**Description of the task**
Reproduce the rows from the line with "The image size is (1538, 784)." up to and including the line with "Action: [1482, 25]", swapping "icon" for "button" and changing nothing else. Leave the pictures out of your answer.

**Given data**
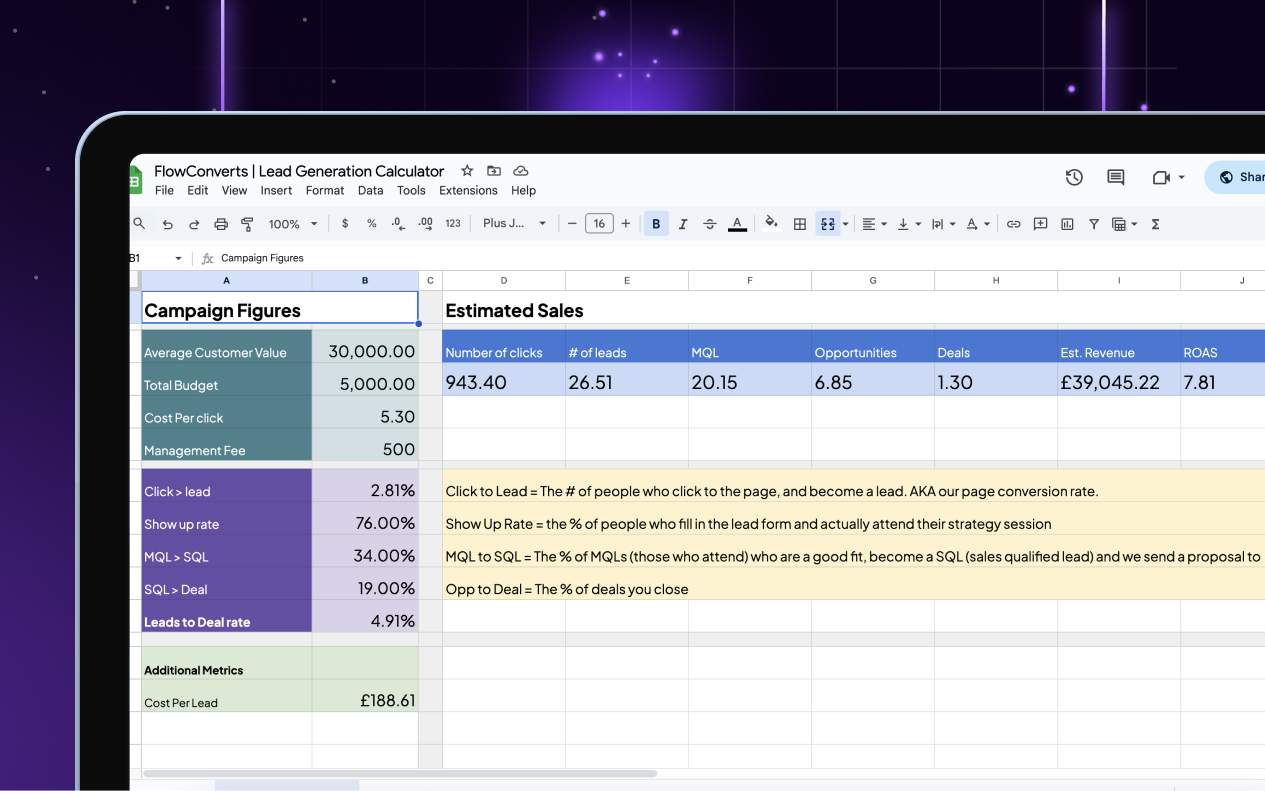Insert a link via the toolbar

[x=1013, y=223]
---
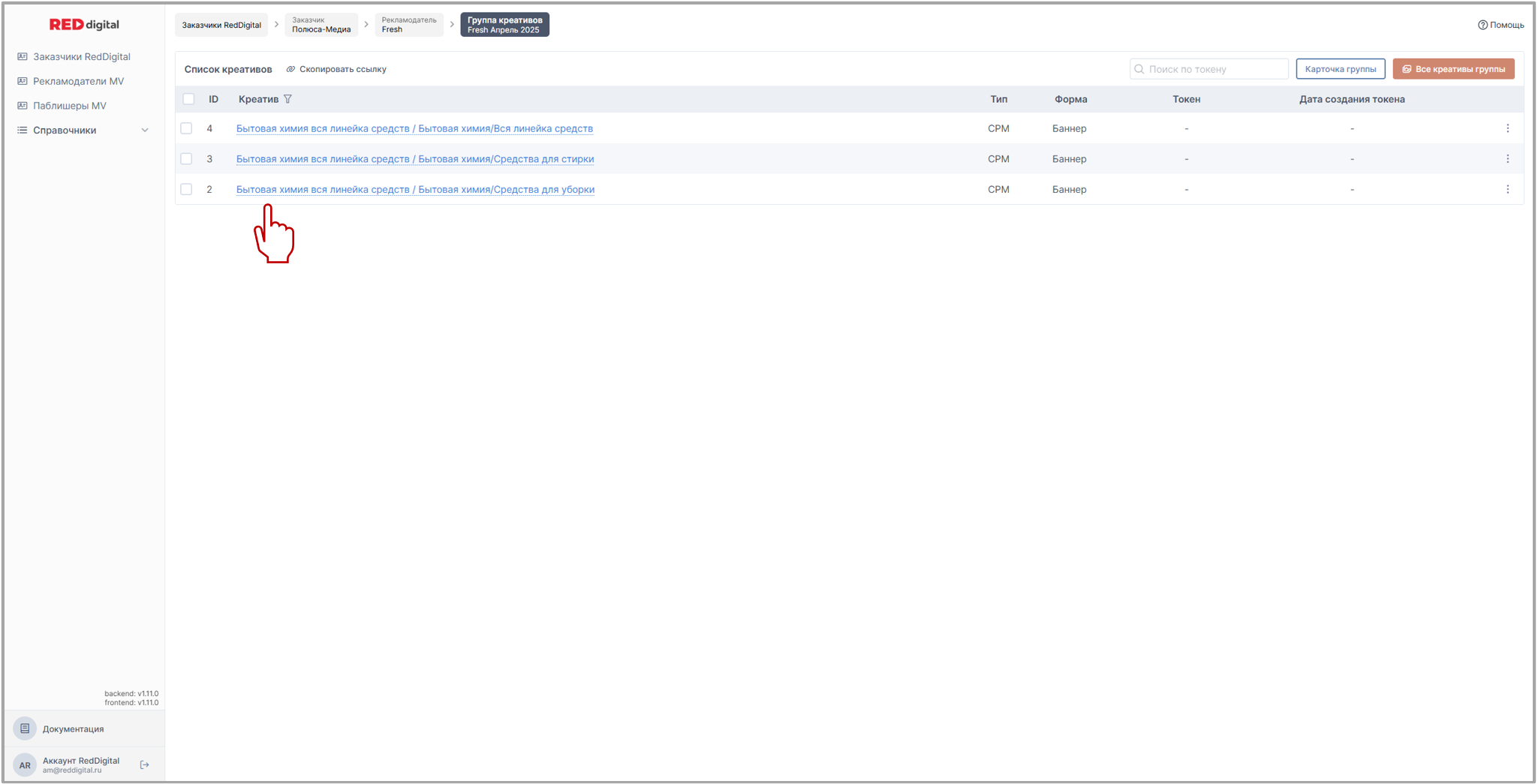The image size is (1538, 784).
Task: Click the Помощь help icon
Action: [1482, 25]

**Result**
The image size is (1538, 784).
Task: Click the Помощь help button
Action: [1482, 25]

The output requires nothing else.